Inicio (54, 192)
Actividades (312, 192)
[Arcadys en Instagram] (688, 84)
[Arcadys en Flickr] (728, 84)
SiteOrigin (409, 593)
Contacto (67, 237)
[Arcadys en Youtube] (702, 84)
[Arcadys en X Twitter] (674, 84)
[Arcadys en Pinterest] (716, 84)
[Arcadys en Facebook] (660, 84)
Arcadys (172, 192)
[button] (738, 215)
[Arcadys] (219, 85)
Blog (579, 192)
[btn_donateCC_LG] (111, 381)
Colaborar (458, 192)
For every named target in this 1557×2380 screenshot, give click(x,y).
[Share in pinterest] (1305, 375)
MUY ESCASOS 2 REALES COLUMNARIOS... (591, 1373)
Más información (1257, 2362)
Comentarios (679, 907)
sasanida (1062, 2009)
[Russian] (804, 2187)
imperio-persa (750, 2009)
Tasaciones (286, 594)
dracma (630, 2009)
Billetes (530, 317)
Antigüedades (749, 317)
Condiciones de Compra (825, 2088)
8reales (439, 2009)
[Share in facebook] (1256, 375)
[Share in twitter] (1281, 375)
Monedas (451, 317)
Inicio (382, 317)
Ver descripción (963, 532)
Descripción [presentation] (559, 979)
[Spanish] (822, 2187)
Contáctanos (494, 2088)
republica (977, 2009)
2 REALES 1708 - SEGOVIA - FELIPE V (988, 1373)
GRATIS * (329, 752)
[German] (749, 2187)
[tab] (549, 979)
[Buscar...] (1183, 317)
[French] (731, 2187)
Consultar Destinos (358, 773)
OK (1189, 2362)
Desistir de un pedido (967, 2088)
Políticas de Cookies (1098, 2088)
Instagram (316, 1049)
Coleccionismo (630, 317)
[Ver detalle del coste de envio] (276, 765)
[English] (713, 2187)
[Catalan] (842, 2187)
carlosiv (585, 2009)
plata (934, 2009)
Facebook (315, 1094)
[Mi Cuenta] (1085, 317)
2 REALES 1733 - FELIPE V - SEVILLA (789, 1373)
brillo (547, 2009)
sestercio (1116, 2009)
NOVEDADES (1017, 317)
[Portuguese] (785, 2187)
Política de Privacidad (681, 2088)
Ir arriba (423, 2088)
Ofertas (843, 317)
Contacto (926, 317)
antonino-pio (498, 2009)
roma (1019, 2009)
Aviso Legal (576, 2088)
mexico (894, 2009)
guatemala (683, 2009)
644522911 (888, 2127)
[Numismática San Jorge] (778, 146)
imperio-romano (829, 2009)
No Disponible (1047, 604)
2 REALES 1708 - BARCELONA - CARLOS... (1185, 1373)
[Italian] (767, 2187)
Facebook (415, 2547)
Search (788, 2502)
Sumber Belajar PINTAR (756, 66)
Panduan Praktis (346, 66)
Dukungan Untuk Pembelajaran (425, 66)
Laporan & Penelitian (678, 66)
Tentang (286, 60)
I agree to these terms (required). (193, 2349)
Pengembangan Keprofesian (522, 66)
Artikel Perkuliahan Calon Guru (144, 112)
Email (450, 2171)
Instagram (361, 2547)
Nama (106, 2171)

==*==

What this task involves
Say how many lines of the data hold the word "Share", and leave out everything but the number.

Task answer
3